"Assalamu'alaikum. Selamat pagi, Bu Ghista," sapa Riko.
"Wa'alaikumsalam. Selamat pagi juga, Riko. Setelah hampir setahun kamu menyusup ke dalam bagian Keluarga Rahaja, akhirnya saya bisa melihat kamu bergabung lagi dengan Amanda, Vika, dan juga Theo. Saya yakin, sekarang kamu sudah cukup lega karena semuanya sudah berakhir," ujar Ghista.
Riko tersenyum penuh hormat pada Ghista.
"Benar sekali, Bu Ghista. Saya sudah sangat lega sekarang, setelah semuanya selesai," balas Riko, apa adanya.
"Bagus kalau begitu. Saya kira, kalian berempat sudah tahu bahwa RHJ Corp telah kita akuisis bersama dan menggunakan nama Theo. Yang mana hal tersebut menandakan bahwa kalian berempat tidak akan lagi bekerja untuk saya. Sekarang, kalian sudah punya tanggung jawab sendiri untuk mengembangkan RHJ Corp, seperti yang seharusnya, meski perusahaan itu kini menjadi satu. Saya percaya, kalian akan tetap bisa menjalankannya dengan baik," tutur Ghista.
"Tapi Bu Ghista, kami masih bingung soal saham yang awalnya milik Mahardika Jaya Group. Saham itu jelas masih ada di dalam RHJ Corp saat ini," ujar Vika, yang masih bingung bagaimana cara memecah saham itu.
Ghista tersenyum pada keempat orang yang kini ada di hadapannya.
"Simpan saja dan kelola dengan baik. Anggap saja itu hadiah dari saya untuk kalian berempat, setelah selama ini kalian bersedia berjuang dengan sabar bersama saya," putus Ghista.
"Tapi, Bu ...."
"Amanda, anda jauh lebih tua dari saya dan saya sangat menghargai kerja keras anda selama ini. Tolong jangan menolak apa yang saya putuskan. Lakukan saja dan melangkahlah sesuai dengan yang saya sudah ajarkan selama ini," pesan Ghista.
Ghista pun bangkit dari kursinya, lalu berjabat tangan dengan mereka berempat.
"Baiklah, ini rapat terakhir kita. Saya akan selalu mendoakan kalian agar sukses di masa depan," tutup Ghista.

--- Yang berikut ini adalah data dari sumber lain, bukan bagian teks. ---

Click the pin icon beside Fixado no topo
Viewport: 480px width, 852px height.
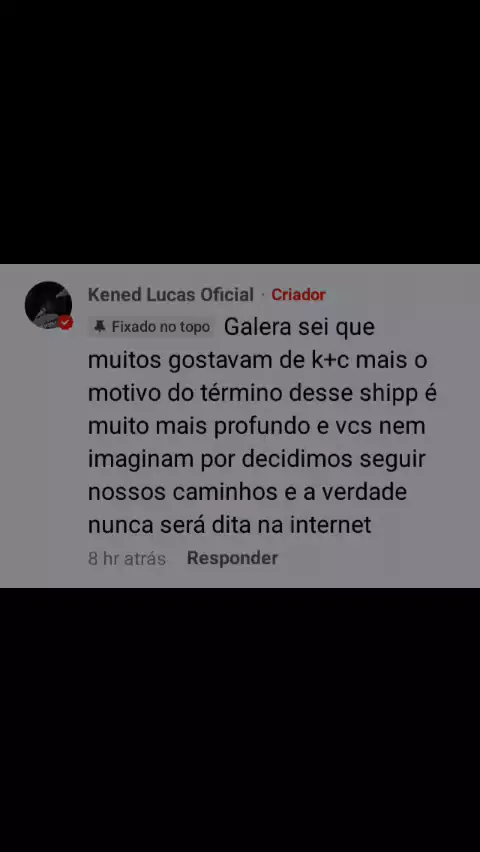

Mereka membubarkan diri, lalu segera meraih koper mereka masing-masing sebelum pergi dari kediaman Ghista. Mereka juga berpamitan pada Ranti dan Dika, yang benar-benar baru tahu kalau mereka adalah anak-anak dari beberapa keluarga yang dicurangi oleh Keluarga Raharja. Keluarga Raharja tak pernah memiliki apa pun sejak awal. Kekayaan yang mereka punya adalah hasil dari mencurangi, berbuat licik, dan juga menyingkirkan seseorang dengan cara tidak pantas.
"Kamu enggak pernah cerita sama Ibu tentang mereka," ujar Ranti.
Ghista tersenyum dan segera merangkul Ibunya dengan hangat.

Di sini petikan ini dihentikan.